For one thing, bendable circuit boards and chips are not quite there yet in being able to "roll" with the display, so to speak. Another issue is the battery that powers the entire thing. Batteries - even today - need to be relatively large in order to supply enough power to drive a smartphone all day, and much of that power goes directly into lighting up the display itself. LCD, super AMOLED or OLED – it doesn't matter…displays require a lot of power. The other end of the story here is that those lithium-ion batteries don't bend; they're stiff as a board and will stay that way.
But thanks to several UCLA researchers and various advances elsewhere, the bendable battery conundrum is about to change, and it's about to change in a major way. Now, Richard Kaner, a professor of materials science and engineering at UCLA's Henry Samueli School of Engineering and Applied Science and a member of the California NanoSystems Institute (CNSI) at UCLA, along with his graduate student Maher El-Kady, have hit on a way to mass produce a true bendable and extraordinarily lightweight battery technology using a substance called graphene.
The implications for mobile devices and wearable technology are suitably profound.
CNSI itself was established in 2000 with $100 million from the state of California and is located at UCLA and UC Santa Barbara. Its mission is to foster interdisciplinary collaborations in nanoscience and nanotechnology, to train a new generation of scientists, educators and technology leaders and to generate partnerships with industry that will take experimental results and turn them into real, practical and applied products.
Various CNSI teams are engaged ongoing in measuring, modifying and manipulating atoms and molecules, with the goal of uncovering an enhanced understanding of nanoscale phenomena and discoveries leading to applied products to be used in health, energy, the environment and information technology. Total research funding for CNSI projects has now topped over $900 million.
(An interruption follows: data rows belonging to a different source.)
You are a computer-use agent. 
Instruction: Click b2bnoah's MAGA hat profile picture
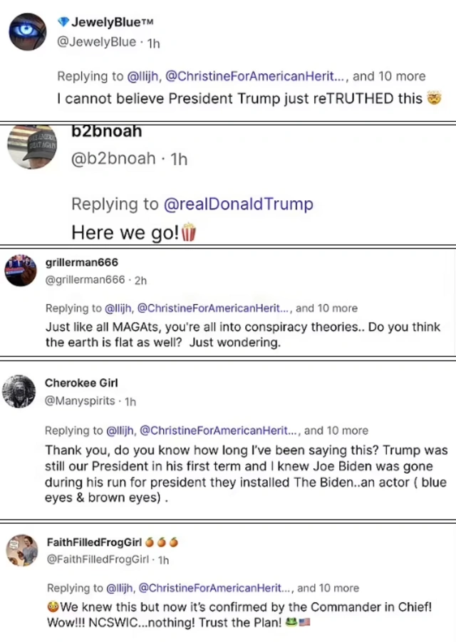pos(32,147)
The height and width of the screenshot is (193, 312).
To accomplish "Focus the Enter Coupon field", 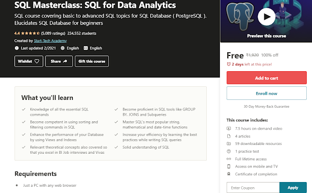I will tap(253, 188).
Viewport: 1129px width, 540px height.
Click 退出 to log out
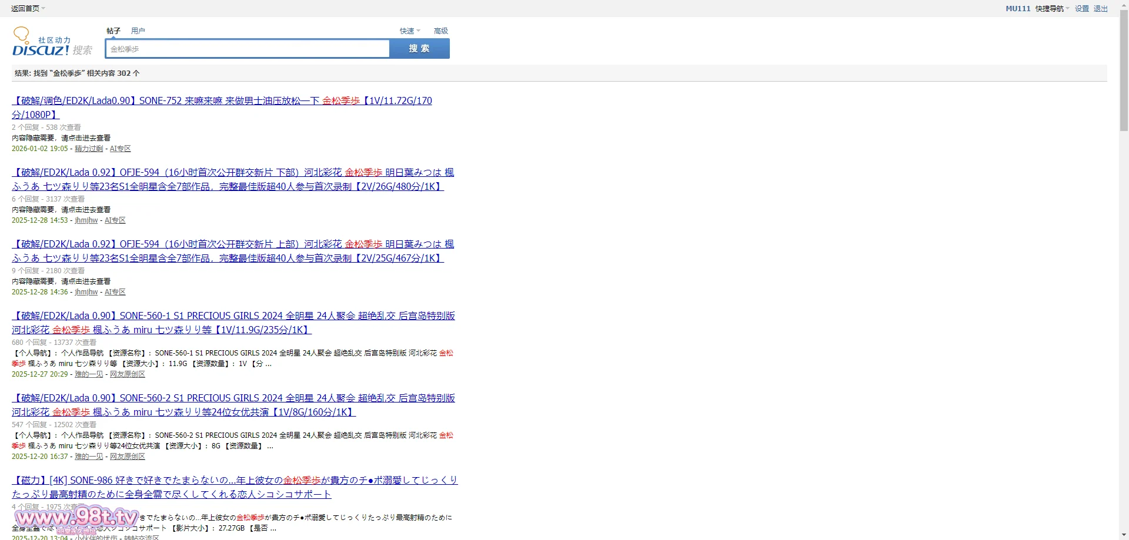coord(1101,8)
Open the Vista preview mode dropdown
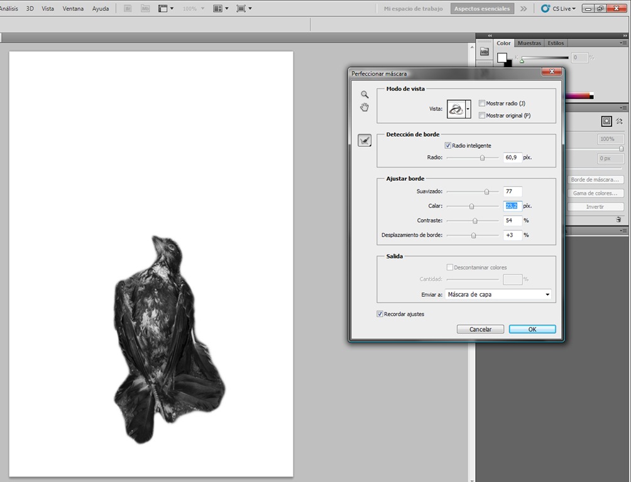This screenshot has width=631, height=482. 468,109
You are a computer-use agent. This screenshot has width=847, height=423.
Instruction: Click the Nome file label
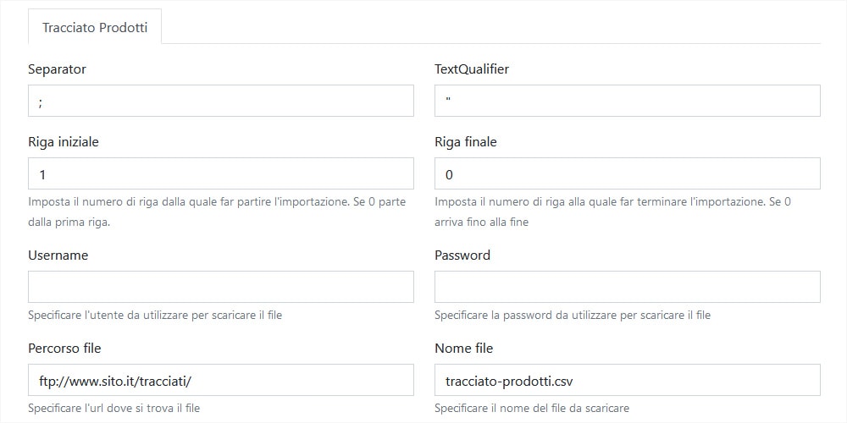tap(463, 348)
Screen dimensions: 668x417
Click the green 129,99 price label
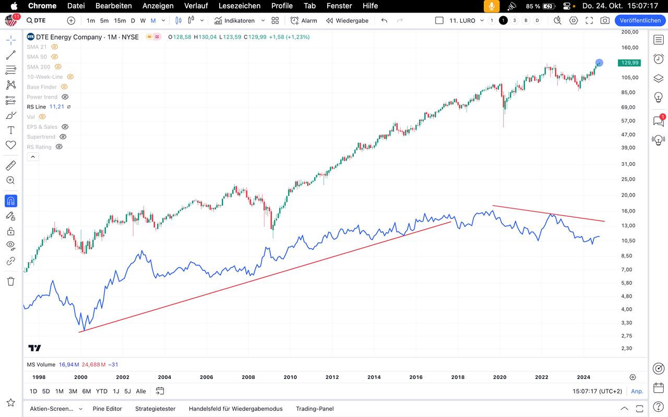click(x=629, y=63)
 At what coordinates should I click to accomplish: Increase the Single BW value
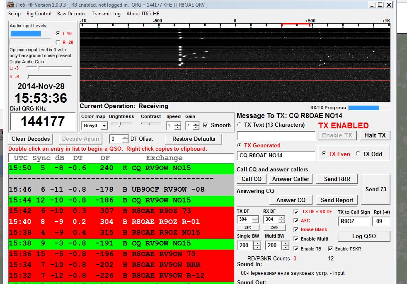257,243
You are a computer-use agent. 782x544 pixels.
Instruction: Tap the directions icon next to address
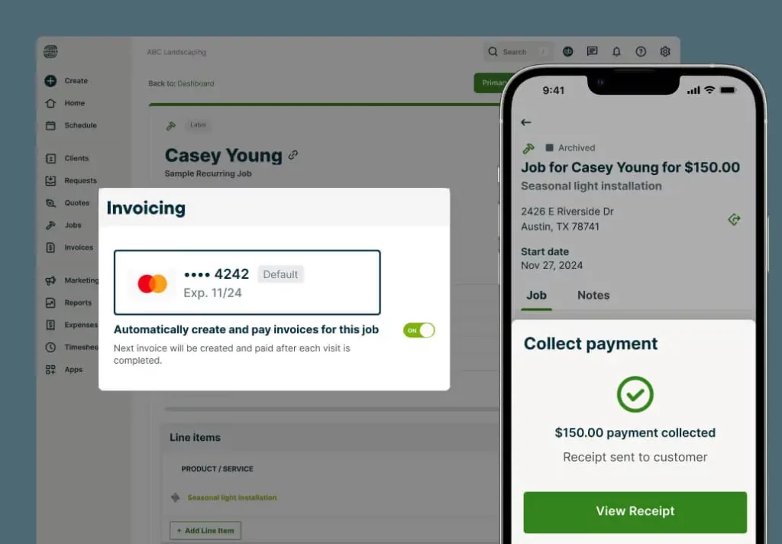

Before we get into the "how it's done," we need to talk a bit about the “what.” What "it" is refers to a micro-scale graphene-based supercapicitor. Capacitors of course have been around since the dawn of electrical technology - they gather and store up an electrical charge and then pass that charge on to whatever electronics require it. The graphene -based micro-capacitor is amazingly thin, bendable and able to both charge and discharge at a far more accelerated rate, ranging from 100 to 1,000 times faster than current battery technology is able to achieve.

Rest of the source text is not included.